DATASET »

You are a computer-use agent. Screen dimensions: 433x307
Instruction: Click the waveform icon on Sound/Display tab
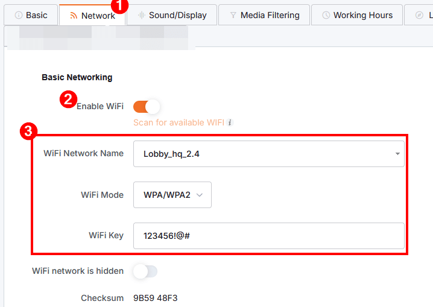coord(141,15)
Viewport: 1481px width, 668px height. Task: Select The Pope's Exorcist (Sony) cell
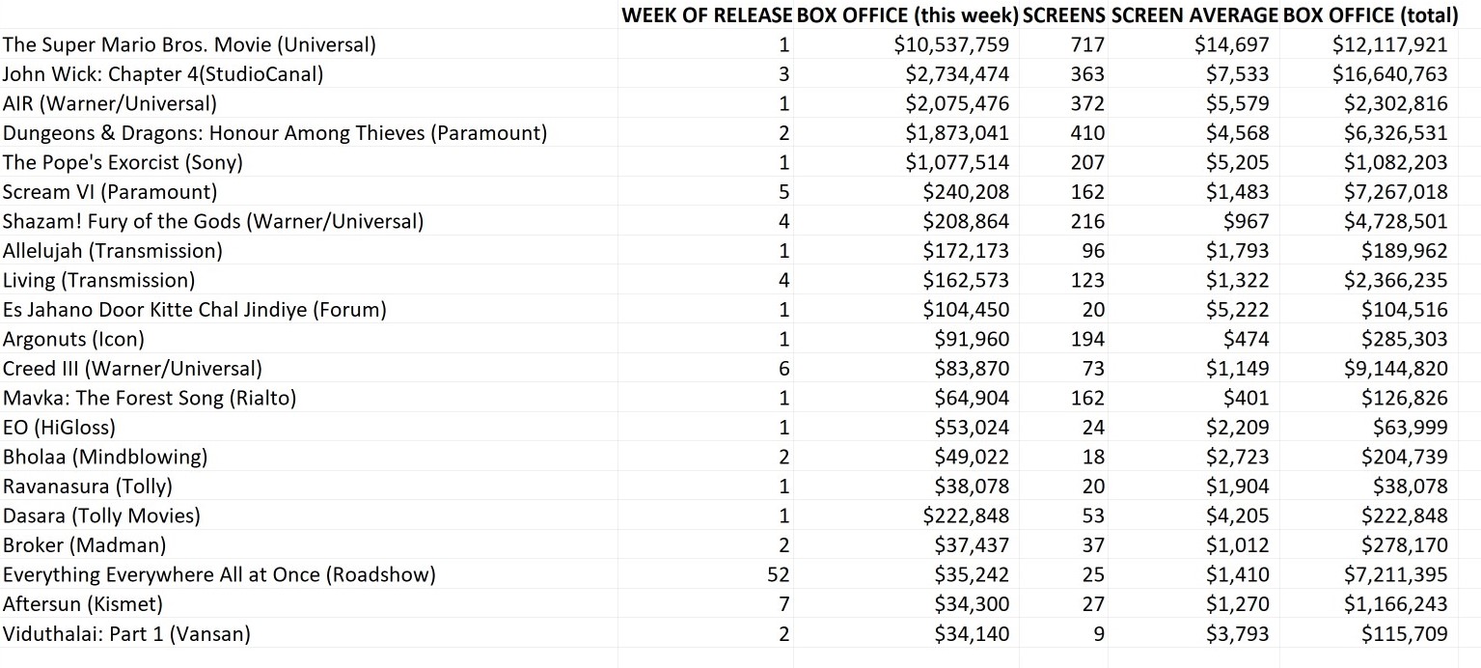pyautogui.click(x=123, y=162)
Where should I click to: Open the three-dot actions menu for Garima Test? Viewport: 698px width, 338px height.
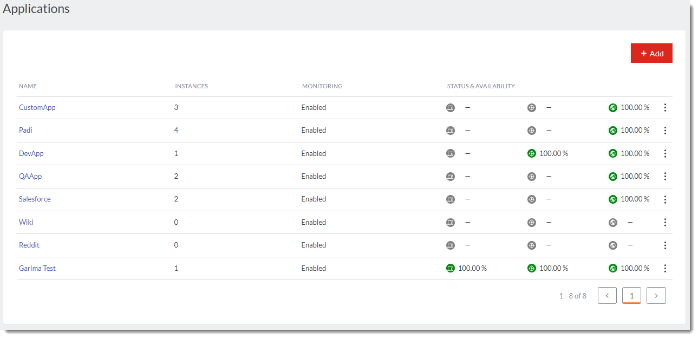665,268
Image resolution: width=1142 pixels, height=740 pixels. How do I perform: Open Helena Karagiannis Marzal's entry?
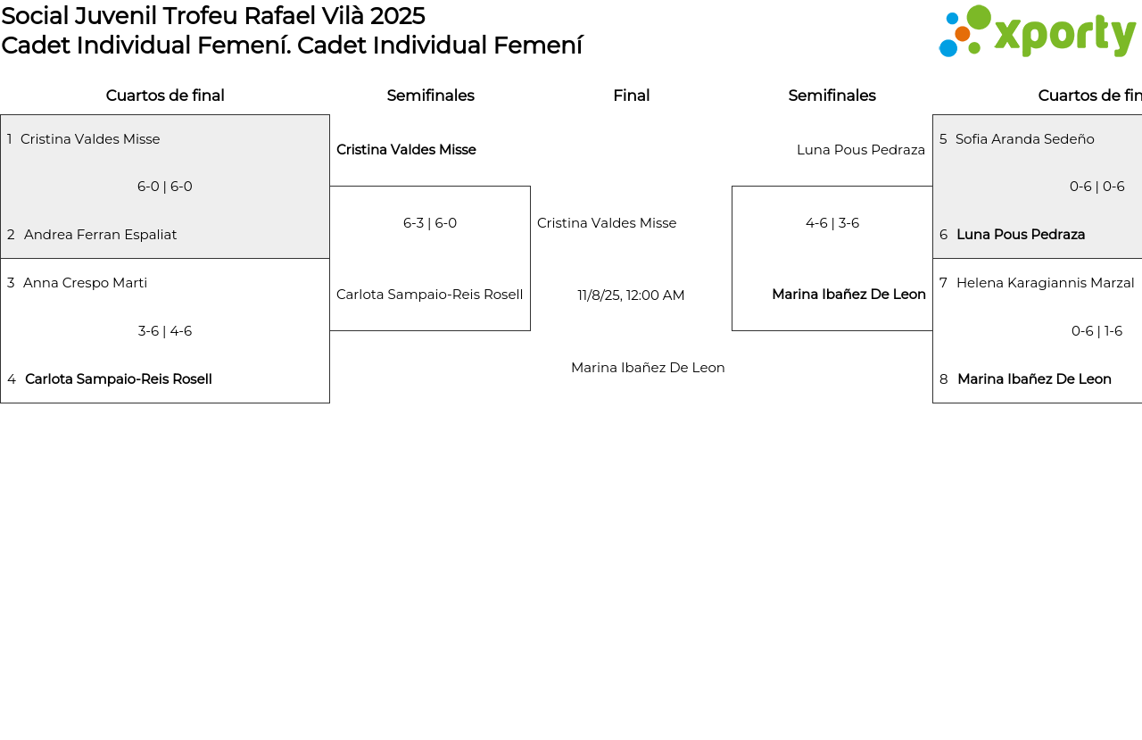1045,283
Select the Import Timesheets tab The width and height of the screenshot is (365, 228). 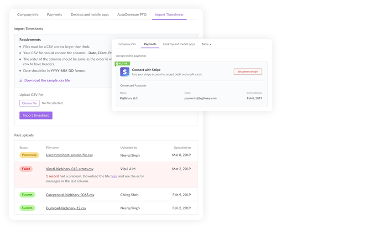169,15
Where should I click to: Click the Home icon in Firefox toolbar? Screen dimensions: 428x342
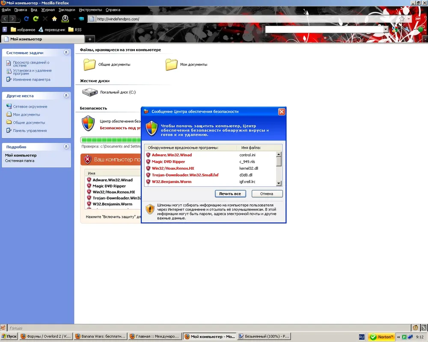54,19
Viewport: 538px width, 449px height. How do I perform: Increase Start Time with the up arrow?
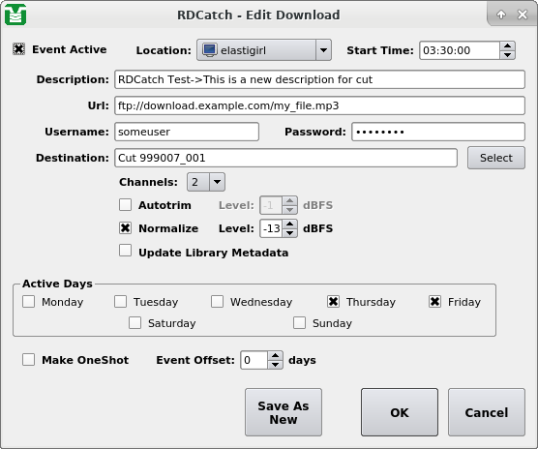click(x=507, y=45)
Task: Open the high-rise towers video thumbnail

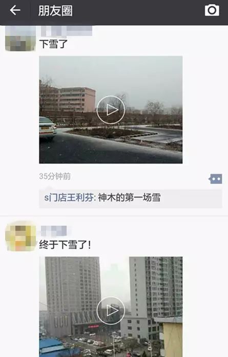Action: (x=111, y=307)
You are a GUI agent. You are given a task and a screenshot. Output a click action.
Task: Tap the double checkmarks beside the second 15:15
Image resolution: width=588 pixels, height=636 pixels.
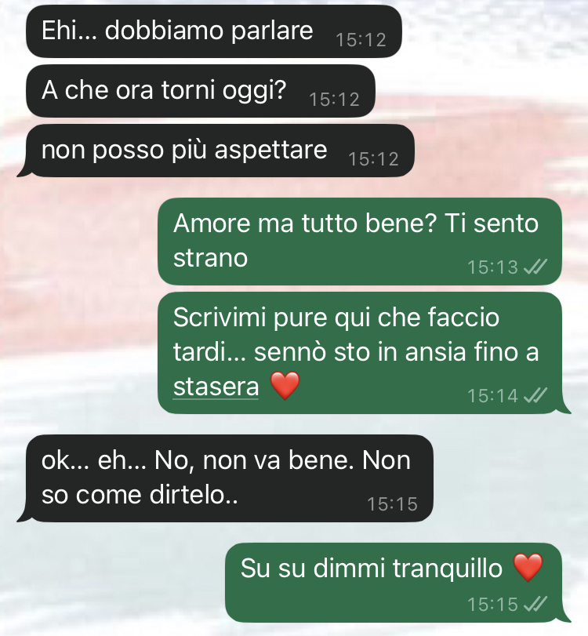point(535,604)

ACTIVITY » Pictures are not part of the answer. Restate word for word the lines from the one with "Task: Open the" through the last line of the records.

ANSWER FOR THE TASK »
Task: Open the high-rise towers video thumbnail

Action: (x=111, y=307)
You are a GUI agent. You are given a task and a screenshot. Output a click action.
Task: Tap the double checkmarks beside the second 15:15
Image resolution: width=588 pixels, height=636 pixels.
point(535,604)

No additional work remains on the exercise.